(Listed records Opens)

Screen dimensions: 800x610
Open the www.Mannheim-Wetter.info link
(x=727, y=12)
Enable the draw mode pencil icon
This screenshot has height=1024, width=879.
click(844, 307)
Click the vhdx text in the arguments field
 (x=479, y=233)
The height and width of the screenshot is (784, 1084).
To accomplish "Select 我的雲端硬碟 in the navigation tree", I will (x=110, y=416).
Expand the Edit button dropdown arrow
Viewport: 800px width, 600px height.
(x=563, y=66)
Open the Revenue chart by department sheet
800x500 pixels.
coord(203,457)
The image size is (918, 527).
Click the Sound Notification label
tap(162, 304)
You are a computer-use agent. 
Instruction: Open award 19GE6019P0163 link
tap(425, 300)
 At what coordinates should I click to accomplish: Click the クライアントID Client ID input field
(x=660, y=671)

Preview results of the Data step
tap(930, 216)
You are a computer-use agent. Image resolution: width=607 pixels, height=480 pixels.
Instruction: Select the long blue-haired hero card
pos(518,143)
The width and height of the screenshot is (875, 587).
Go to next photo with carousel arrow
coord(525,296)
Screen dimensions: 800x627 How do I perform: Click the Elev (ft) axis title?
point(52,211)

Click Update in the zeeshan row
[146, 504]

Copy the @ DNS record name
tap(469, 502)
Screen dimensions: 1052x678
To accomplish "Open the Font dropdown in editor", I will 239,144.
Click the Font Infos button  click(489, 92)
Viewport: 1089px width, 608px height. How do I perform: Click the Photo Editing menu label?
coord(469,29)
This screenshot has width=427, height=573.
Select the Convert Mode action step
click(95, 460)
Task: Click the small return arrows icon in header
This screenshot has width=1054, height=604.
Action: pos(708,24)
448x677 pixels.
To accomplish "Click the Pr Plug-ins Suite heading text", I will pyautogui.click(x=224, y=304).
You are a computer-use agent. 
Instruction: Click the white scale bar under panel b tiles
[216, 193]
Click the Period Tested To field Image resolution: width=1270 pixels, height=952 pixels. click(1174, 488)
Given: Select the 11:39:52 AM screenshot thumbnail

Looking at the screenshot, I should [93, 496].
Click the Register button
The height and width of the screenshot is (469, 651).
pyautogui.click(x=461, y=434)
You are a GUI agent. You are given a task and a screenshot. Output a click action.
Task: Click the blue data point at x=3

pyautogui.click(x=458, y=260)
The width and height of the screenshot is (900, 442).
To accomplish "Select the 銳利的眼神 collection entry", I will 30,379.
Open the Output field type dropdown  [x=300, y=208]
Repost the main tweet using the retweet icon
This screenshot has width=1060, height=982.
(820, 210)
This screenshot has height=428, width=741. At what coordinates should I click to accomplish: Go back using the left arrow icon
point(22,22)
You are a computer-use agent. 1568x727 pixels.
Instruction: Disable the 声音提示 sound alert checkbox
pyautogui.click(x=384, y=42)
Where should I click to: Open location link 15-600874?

(Listed records Closes)

» **What you need to do**
Retrieve all lines from the data that contain the string "computer".

» **Task response**
You are a computer-use agent. 
You are a computer-use agent. Image resolution: width=607 pixels, height=480 pixels.
You are a computer-use agent. 
You are a computer-use agent. 1568x727 pixels.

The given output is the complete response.